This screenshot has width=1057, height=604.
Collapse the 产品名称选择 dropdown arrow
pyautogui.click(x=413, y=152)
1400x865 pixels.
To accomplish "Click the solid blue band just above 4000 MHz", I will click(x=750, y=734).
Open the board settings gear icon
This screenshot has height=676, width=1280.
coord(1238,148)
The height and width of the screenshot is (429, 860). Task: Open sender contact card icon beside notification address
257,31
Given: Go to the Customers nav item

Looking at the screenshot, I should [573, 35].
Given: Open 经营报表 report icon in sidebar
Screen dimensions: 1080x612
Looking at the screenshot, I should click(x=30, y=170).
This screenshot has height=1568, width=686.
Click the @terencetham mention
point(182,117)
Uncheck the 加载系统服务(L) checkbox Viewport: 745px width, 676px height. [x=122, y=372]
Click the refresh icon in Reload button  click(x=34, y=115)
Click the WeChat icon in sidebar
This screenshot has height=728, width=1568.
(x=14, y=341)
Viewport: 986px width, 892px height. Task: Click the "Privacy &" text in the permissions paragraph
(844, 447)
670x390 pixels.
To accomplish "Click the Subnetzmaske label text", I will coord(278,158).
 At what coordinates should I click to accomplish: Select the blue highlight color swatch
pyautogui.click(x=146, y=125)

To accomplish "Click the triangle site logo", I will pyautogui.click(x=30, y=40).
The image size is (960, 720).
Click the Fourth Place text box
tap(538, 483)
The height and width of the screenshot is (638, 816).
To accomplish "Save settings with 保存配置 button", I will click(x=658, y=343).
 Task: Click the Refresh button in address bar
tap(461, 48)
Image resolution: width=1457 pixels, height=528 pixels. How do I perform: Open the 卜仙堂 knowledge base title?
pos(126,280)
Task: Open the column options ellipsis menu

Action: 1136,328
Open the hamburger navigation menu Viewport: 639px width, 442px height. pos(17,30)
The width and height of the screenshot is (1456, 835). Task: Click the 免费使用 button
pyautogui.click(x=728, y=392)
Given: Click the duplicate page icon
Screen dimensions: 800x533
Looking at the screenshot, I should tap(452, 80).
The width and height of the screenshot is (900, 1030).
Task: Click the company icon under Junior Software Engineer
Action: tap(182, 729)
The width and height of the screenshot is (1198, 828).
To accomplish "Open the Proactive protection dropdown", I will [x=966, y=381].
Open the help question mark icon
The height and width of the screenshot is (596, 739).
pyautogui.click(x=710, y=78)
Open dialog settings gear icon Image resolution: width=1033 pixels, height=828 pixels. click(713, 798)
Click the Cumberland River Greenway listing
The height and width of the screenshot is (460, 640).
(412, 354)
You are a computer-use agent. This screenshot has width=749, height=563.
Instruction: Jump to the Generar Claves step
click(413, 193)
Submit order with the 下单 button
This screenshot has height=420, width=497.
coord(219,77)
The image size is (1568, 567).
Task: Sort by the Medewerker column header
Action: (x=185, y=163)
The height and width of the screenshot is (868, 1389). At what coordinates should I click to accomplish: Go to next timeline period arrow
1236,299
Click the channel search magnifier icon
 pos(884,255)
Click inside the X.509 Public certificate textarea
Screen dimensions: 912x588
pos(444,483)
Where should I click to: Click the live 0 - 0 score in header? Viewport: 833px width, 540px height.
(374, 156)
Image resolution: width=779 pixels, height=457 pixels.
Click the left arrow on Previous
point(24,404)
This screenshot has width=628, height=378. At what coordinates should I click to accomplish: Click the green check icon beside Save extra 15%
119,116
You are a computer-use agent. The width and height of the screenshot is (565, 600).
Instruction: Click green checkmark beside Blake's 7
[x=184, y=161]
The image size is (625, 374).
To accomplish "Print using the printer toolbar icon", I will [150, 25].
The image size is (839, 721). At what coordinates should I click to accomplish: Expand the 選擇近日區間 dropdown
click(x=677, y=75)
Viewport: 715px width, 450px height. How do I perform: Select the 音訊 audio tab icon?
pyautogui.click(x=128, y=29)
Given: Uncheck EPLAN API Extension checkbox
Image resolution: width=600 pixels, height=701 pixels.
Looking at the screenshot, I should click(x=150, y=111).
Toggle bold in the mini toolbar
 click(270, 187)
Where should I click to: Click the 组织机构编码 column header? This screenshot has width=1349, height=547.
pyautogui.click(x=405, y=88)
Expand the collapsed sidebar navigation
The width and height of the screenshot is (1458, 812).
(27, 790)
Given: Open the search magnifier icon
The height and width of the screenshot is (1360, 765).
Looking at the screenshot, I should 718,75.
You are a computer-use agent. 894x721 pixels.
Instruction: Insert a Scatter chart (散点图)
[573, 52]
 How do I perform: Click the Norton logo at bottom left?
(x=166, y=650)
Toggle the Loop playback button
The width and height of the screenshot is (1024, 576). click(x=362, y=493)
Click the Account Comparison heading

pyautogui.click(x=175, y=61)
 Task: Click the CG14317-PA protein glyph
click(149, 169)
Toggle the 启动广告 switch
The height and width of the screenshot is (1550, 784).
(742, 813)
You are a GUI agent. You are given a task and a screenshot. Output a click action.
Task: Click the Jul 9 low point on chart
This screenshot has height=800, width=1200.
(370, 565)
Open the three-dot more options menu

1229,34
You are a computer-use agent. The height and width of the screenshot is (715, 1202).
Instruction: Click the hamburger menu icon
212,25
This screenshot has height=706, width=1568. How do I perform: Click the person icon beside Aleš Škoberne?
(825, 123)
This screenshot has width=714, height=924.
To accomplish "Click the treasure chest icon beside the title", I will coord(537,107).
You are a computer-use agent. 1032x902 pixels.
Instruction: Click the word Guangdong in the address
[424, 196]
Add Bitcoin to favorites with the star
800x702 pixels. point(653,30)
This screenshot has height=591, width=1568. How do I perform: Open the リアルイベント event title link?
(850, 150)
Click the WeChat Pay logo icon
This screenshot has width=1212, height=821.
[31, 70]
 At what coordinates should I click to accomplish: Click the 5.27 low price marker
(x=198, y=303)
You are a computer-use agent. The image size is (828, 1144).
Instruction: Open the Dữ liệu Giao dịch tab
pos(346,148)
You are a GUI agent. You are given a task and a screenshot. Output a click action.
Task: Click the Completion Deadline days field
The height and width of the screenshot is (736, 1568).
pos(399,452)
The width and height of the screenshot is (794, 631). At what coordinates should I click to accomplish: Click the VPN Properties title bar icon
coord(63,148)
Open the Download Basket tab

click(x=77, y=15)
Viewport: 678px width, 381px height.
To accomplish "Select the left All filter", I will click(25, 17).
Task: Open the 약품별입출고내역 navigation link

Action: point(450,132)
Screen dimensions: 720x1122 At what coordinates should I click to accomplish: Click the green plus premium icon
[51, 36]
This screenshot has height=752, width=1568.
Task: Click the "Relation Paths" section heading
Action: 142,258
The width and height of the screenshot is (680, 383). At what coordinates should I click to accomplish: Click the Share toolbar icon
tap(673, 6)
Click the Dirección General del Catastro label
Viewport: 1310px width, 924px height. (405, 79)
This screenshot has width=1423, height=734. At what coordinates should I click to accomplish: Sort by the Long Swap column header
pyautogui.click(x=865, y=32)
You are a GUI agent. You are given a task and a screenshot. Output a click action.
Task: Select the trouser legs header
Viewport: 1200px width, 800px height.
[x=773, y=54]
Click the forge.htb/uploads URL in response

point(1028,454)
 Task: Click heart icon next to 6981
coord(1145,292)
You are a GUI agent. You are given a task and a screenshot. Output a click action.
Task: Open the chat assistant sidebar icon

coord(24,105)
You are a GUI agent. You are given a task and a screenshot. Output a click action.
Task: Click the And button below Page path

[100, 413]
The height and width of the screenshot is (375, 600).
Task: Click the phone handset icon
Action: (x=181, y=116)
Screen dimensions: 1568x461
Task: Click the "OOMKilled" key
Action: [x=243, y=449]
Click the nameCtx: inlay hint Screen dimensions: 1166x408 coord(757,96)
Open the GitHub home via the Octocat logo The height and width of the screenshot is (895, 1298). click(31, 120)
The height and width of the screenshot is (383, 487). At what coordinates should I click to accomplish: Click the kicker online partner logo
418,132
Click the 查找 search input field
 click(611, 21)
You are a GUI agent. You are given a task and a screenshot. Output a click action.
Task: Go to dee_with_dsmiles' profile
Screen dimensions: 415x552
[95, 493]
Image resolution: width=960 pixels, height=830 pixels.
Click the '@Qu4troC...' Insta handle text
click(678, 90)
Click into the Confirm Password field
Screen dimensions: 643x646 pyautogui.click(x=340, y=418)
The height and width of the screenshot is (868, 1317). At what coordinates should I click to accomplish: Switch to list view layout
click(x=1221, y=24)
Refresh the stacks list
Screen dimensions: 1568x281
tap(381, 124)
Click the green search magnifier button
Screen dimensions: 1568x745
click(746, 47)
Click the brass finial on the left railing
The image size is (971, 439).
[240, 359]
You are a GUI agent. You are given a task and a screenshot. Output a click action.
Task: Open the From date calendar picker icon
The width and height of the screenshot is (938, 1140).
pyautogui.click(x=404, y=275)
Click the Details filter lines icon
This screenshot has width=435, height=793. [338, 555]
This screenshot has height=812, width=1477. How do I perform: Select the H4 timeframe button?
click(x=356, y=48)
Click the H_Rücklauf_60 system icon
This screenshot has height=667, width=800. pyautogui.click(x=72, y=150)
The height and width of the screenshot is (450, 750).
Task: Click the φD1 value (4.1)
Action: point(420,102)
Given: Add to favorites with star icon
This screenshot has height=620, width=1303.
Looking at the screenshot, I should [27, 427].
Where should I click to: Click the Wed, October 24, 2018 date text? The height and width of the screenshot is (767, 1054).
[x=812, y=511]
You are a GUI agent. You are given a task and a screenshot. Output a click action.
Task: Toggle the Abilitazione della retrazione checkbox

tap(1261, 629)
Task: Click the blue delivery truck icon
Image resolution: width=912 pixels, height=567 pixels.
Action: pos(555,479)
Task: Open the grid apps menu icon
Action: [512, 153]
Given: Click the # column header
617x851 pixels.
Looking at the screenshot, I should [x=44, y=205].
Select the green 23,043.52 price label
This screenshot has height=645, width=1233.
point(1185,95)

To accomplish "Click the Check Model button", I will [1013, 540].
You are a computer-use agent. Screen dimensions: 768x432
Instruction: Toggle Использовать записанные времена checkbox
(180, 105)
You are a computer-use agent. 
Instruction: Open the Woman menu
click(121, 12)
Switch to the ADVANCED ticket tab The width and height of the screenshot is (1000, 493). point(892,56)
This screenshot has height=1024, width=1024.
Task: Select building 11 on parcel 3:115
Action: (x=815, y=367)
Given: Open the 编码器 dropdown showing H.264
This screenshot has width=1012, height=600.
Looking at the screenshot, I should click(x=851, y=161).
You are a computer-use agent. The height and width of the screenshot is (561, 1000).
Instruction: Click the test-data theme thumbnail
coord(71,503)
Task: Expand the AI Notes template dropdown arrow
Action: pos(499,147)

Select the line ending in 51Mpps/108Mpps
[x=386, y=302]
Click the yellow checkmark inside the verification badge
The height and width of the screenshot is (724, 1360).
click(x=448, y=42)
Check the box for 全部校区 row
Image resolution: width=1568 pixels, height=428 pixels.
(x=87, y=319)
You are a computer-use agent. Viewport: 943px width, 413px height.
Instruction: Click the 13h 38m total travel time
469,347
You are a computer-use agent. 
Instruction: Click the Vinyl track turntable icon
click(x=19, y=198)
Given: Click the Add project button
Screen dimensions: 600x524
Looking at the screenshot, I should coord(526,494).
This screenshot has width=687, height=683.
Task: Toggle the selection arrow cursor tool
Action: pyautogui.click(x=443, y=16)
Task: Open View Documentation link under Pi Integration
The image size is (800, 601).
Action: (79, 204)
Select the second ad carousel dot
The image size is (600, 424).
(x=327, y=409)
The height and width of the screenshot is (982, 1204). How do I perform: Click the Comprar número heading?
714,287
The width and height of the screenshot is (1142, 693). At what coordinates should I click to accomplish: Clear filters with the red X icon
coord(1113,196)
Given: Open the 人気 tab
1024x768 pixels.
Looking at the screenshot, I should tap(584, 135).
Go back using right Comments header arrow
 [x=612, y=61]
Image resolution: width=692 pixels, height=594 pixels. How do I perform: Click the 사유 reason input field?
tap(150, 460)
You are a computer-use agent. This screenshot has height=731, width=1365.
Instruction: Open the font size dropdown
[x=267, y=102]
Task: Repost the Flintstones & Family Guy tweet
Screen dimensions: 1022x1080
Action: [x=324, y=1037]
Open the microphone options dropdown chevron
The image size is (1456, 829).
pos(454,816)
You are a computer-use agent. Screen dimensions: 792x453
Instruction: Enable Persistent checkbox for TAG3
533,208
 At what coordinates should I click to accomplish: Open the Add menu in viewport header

## PROBLEM REQUIREMENTS
From the records above, copy every line that holds the word "will".

## EXERCISE OUTPUT
To accomplish "Click the solid blue band just above 4000 MHz", I will click(x=750, y=734).
To accomplish "Click the Subnetzmaske label text", I will coord(278,158).
To accomplish "Click the triangle site logo", I will pyautogui.click(x=30, y=40).
To accomplish "Save settings with 保存配置 button", I will click(x=658, y=343).
To accomplish "Open the Proactive protection dropdown", I will [x=966, y=381].
To accomplish "Print using the printer toolbar icon", I will [150, 25].
To accomplish "Click the treasure chest icon beside the title", I will coord(537,107).
To accomplish "Select the left All filter", I will click(25, 17).
To accomplish "Click the Check Model button", I will [1013, 540].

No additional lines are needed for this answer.